The waiter described the kale pizza appetizer as "earthy, like dirt." Moments later, he brought a warm yeast ball for the table. After tasting and describing the dough ball as both "warm" and "yeasty," the couple left their vegan hell for Philly cheese steaks. This, from the first date scene in the movie, "Baby Mama."
My hub made us watch the scene three times, laughing louder each time. I think he had tears in his eyes by the third viewing, and not because Tina Fey is so joyfully funny. No, those tears were droplets of pain, raining down on my hubby and his whole way of life.
A mere three weeks ago, I embarked on a journey home. Not home to my roots, roots (which have been dyed for many years now, hardy har), but to college and the few years following, when I was infatuated with a vegetarian and his worldview. For a solid four years, I was a strict vegetarian. Not vegan, mind you, because butter and the layers it creates in croissants have always been too precious to me.
Anyhoo, back then, I rejected my brother's offer to mail elk meat to me, and instead subsisted on a diet of apple slices and Colby cheese. Later, when I was raking in the cash on my public school teacher's salary, I was satiated by all of the logs of bread I produced from my newly purchased, and beloved, bread machine.
I was still going strong with acorn squash Thanksgivings and iceberg lettuce taco salads by the time I met my husband. Slowly, methodically, he brought me to the dark side (he also convinced me that a natural crystal is not effective at fighting body odor). I believe he views the process as an evolution that culminated in my consuming an entire petite steak at a fancy steak house last August, complete with sides.
Like an addiction one is trying to resist, I started slow. Shrimp on the barbie to please my future mother-in-law, snow crab on sale (crustaceans were always my weakness), and salmon, because the rows and rows of the pink stuff called to me from the Costco aisles. Later on, turkey sandwiches became a fave because they were just so darn efficient, and then eventually, poultry and pork chops every night because that's the only way my barely-on-the-growth-chart children could get their protein, right?
Hub was on cloud nine. Dinner was on the table when he got home from a hard day at work, and the food was worth eating. All that changed the day I came across my latest diet fad and the completely reasonable food consumption philosophies of those little ladies who wrote the lifestyle book, "Skinny Bitch" (SB). The SB authors advocate an organic vegan lifestyle for "savvy girls who want to stop eating crap and start looking fabulous!" Looking back, it's clear that I was an easy mark.

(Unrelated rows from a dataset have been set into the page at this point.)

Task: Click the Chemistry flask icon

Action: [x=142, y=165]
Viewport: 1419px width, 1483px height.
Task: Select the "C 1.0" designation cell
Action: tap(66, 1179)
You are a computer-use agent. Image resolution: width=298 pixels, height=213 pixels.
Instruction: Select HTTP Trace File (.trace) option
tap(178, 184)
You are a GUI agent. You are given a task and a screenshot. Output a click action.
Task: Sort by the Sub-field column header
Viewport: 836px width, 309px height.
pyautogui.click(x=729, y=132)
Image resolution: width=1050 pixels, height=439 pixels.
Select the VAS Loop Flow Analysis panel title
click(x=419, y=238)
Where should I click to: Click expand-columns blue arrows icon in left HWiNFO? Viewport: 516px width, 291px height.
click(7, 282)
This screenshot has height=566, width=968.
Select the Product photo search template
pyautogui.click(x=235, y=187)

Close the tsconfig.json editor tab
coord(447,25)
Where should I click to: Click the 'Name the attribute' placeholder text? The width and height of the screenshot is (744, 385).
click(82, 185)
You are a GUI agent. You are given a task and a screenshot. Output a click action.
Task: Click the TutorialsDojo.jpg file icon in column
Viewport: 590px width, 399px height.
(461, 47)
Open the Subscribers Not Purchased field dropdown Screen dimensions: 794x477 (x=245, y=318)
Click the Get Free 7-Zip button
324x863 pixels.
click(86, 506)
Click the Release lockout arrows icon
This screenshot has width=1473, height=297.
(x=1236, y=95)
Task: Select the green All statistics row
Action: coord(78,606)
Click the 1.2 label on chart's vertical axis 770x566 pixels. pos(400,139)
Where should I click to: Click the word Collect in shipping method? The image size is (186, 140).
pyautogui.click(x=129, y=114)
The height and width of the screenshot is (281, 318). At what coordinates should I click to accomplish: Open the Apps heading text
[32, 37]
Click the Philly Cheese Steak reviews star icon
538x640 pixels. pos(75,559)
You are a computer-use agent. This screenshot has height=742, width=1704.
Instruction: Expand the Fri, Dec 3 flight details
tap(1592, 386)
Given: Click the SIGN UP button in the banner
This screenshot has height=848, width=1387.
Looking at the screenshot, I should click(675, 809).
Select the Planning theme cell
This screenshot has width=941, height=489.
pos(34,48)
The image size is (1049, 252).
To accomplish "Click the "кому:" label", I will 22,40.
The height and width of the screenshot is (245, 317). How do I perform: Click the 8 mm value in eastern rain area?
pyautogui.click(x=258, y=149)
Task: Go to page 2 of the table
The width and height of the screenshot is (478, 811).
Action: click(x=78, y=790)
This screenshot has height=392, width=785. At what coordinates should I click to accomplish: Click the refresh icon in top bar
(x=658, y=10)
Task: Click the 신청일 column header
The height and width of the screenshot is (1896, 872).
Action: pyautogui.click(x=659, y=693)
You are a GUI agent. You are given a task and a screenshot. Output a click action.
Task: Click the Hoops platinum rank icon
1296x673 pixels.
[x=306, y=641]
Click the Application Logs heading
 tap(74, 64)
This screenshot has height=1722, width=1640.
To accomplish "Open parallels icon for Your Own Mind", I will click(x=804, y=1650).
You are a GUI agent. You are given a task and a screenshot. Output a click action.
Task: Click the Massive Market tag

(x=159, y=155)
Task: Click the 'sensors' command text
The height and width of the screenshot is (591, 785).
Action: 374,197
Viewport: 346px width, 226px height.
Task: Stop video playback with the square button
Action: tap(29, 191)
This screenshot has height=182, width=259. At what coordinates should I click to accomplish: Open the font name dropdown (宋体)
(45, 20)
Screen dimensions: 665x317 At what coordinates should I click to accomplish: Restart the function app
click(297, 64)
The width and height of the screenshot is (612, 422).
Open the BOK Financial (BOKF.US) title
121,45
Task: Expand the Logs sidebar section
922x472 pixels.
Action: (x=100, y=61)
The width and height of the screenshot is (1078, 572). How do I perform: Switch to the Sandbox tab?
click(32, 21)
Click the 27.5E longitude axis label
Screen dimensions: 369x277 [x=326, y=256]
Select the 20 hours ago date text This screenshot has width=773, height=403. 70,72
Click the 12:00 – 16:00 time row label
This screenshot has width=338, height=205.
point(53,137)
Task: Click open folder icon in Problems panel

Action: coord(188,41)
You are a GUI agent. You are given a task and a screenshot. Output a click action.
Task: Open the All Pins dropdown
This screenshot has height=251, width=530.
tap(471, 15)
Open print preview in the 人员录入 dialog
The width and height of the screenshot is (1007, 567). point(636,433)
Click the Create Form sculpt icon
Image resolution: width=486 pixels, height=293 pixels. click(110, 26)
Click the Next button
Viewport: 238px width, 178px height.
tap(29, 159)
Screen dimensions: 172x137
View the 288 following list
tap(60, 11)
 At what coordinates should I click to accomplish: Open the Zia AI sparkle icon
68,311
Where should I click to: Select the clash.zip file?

I want to be a skinny minnie. I read and believed "Fast Food Nation." "Super Size Me" sufficiently grossed me out. SB's stories of lambs' feet frozen to the floor of their transport vehicle on the way to slaughter and other similar horrors, spoke to me. I don't want to consume grief and chemicals (it's terrible what they do to those poor Diet Coke cans).
Anyway, the moment I finished skimming the book, my decision was made. No more meat for me. Except for maybe the occasional crustacean. On my birthday, or when they're on sale. My decision extended to the meals I was to prepare in the home. I enjoy cooking. I spend hours doing it (and cleaning it up). I wasn't about to cook two separate meals, or go back to surviving on apples and cheese while the family enjoyed a rib eye that I had grilled and carved. No. Lentils, navy beans, fava beans, split peas, garbanzo beans - you get the picture - immediately became fixtures in our home.
Hub wasn't pleased. After a couple of days of hub brooding and pushing food around the plate, we had a throw-down. Lentils and brown rice were scattered everywhere. No, not really. We just yelled at each other. A lot. He said some honest, but somewhat brutal things that brought me back to questioning my housewife existence. I said I need him to support my choices. Ultimately, he said that he did. We decided that he is experiencing a mourning period over the meat. We also decided that he needs to make some more friends up here, so he doesn't have to vent to me about me.
So, now it's a week later, and we're joking about it. But I don't think I can ever serve him that yeast ball. Kale pizza, however - with a side of sausage - might make an appearance before the new diet book winds its way down to the bottom of my nightstand.